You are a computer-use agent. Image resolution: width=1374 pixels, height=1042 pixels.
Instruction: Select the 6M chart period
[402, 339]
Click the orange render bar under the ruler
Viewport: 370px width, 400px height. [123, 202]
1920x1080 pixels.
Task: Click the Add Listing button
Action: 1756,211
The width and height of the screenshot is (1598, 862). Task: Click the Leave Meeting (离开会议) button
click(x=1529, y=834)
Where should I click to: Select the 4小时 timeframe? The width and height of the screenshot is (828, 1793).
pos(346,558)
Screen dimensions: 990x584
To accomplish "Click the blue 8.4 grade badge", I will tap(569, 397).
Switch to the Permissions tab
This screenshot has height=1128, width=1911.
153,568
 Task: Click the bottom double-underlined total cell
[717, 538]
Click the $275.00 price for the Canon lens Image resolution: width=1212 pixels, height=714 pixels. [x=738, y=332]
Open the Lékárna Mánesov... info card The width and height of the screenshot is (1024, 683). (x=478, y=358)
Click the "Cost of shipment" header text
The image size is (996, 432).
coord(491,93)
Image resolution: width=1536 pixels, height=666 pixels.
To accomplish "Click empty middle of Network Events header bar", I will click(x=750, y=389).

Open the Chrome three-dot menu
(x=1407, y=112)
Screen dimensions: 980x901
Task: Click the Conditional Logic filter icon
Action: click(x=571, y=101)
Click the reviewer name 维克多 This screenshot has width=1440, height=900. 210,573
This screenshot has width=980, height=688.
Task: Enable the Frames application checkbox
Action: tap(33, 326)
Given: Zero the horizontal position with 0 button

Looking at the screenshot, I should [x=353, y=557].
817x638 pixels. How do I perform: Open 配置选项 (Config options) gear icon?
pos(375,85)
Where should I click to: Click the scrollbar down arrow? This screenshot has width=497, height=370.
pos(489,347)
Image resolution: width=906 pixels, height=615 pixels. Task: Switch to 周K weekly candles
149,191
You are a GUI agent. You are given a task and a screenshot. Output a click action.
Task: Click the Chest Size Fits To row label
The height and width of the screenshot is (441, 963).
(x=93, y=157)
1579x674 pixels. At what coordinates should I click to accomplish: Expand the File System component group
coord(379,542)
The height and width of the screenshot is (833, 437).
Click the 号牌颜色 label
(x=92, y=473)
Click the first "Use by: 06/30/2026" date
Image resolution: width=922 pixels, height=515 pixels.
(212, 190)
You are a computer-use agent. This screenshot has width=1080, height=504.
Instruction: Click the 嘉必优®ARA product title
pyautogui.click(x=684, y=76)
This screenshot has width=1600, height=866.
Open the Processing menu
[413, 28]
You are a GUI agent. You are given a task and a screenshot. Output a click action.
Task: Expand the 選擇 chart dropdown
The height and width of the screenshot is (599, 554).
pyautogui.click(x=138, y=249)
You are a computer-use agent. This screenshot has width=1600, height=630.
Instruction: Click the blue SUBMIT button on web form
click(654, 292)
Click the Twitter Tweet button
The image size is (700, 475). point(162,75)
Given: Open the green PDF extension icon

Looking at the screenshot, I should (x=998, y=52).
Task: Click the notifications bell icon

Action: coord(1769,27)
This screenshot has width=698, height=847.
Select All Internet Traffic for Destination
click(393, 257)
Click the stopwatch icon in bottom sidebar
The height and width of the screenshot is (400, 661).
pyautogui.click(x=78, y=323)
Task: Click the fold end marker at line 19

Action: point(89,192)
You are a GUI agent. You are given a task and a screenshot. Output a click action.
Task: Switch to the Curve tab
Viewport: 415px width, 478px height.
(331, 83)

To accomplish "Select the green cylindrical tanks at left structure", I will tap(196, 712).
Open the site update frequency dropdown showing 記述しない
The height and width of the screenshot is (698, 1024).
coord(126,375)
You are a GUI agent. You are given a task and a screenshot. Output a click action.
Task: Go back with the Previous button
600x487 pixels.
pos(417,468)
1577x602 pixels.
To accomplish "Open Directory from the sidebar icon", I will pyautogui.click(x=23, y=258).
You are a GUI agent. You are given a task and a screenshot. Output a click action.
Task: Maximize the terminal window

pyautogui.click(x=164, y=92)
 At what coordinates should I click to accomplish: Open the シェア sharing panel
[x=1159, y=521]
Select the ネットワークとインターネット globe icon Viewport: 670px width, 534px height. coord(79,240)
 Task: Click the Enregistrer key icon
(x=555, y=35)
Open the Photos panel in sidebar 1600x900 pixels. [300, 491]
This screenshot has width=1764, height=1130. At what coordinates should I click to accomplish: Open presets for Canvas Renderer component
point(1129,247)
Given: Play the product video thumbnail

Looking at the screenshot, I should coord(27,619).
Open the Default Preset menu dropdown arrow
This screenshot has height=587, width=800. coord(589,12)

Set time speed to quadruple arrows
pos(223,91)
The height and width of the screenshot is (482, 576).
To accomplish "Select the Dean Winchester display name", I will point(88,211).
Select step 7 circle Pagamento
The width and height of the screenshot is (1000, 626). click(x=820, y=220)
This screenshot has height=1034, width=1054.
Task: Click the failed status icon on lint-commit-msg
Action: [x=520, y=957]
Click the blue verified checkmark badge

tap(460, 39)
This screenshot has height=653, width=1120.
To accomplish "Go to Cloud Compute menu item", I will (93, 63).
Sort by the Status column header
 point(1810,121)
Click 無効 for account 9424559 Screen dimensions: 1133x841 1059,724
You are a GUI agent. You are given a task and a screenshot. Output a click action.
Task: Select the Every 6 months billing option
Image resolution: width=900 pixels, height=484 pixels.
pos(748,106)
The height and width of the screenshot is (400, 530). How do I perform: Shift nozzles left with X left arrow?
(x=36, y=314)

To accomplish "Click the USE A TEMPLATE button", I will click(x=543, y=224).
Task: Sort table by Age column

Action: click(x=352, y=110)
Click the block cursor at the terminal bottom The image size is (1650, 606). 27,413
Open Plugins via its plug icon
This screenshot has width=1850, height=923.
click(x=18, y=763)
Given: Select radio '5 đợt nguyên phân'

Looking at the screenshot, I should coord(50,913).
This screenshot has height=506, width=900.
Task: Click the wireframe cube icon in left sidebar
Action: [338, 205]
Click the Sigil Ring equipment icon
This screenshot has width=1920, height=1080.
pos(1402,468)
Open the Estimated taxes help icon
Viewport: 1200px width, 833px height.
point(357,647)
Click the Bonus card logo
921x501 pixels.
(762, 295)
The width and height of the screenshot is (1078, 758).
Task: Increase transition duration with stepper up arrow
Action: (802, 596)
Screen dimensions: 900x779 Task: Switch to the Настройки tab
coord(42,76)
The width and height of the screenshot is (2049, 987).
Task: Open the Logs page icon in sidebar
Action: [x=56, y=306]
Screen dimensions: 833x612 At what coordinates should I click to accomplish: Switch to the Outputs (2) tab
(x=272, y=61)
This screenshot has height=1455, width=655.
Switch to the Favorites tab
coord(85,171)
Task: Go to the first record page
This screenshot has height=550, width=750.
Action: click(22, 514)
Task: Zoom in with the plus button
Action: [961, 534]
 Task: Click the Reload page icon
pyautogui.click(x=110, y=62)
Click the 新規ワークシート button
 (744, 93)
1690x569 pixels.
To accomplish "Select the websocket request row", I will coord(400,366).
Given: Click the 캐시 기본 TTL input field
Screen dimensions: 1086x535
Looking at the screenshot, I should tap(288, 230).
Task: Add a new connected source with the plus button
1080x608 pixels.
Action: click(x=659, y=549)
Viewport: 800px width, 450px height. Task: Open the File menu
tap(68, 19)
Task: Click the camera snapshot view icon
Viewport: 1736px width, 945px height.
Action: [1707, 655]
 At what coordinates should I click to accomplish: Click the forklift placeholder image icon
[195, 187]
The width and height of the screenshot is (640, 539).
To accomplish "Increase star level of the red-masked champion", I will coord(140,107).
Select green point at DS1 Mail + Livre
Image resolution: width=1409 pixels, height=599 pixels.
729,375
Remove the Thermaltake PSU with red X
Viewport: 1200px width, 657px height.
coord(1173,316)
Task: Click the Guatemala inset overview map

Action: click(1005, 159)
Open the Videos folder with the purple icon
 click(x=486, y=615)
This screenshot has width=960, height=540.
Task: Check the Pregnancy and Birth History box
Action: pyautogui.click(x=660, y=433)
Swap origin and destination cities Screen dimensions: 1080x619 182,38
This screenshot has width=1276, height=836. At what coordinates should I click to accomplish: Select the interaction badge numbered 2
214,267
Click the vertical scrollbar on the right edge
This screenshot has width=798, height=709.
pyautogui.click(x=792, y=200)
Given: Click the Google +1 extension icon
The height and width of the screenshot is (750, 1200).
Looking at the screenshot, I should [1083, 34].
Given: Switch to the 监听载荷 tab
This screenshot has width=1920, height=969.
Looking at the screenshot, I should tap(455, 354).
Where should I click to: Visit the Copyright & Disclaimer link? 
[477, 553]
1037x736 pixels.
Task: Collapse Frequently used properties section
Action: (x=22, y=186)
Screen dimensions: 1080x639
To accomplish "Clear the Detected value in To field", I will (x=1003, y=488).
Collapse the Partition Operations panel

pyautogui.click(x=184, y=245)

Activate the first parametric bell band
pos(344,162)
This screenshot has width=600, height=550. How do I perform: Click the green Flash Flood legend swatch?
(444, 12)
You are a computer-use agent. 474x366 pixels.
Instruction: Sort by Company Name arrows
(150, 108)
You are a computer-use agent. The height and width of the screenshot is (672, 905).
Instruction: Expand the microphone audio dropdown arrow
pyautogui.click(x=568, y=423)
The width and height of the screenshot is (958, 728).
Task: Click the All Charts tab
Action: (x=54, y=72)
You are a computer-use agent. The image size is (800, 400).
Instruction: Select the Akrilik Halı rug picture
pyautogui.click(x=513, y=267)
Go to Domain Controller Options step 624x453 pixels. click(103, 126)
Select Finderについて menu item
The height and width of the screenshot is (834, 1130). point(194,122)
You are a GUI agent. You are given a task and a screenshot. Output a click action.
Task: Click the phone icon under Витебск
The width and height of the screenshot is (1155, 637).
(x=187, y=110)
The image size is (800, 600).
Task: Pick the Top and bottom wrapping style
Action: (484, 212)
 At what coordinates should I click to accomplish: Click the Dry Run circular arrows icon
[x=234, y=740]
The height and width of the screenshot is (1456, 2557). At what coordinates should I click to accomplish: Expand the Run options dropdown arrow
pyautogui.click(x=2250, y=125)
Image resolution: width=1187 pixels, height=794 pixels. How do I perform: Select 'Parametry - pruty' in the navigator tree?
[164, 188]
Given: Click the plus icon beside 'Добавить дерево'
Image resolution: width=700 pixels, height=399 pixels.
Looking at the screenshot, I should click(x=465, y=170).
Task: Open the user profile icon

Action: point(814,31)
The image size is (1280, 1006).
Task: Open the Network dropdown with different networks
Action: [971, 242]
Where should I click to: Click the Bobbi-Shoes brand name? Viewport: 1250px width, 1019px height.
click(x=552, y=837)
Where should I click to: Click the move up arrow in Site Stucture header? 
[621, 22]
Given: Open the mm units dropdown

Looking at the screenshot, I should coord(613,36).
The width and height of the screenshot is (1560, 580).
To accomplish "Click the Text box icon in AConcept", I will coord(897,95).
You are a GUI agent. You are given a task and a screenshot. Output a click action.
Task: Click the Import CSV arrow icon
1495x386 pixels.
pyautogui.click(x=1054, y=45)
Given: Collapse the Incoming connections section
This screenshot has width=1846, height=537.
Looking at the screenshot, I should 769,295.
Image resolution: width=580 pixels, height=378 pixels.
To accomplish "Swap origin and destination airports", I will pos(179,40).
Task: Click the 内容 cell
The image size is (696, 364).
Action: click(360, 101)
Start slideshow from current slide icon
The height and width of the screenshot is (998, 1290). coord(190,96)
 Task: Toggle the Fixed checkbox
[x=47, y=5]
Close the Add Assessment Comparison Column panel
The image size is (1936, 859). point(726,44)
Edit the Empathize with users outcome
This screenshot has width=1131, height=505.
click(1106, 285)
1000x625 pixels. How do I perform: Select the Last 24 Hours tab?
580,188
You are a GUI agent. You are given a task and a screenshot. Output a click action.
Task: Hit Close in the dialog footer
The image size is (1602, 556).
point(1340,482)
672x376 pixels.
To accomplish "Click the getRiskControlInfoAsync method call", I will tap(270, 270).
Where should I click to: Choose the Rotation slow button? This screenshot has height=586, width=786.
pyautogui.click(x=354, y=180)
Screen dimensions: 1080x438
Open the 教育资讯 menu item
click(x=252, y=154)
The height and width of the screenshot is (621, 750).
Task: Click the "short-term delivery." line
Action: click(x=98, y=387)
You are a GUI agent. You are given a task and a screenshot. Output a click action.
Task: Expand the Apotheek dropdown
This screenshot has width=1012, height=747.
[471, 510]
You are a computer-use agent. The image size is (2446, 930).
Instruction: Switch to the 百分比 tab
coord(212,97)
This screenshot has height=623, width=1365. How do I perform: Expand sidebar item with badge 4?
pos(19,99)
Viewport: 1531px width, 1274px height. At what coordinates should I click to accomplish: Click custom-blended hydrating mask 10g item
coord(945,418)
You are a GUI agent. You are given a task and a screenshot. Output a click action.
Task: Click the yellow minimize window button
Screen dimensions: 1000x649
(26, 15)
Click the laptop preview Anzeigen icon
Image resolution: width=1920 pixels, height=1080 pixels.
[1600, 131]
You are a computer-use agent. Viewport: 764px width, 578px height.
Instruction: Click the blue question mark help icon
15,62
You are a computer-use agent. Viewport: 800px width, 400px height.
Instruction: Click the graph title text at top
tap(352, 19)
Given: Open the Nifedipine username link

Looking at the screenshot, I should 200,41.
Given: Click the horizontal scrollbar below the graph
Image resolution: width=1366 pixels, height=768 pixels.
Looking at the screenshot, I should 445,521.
# # # # #
What you have to do:
Where the word "computer" occurs in a line of the records, copy that line.

Exercise result:
You are a computer-use agent. Image resolution: width=1374 pixels, height=1042 pixels.
You are a computer-use agent. This screenshot has width=1080, height=504.
You are a computer-use agent. This screenshot has width=1600, height=630.
You are a computer-use agent. 474x366 pixels.
You are a computer-use agent. The height and width of the screenshot is (672, 905).
You are a computer-use agent. The image size is (800, 400).
You are a computer-use agent. The image size is (2446, 930).
You are a computer-use agent. Viewport: 764px width, 578px height.
You are a computer-use agent. Viewport: 800px width, 400px height.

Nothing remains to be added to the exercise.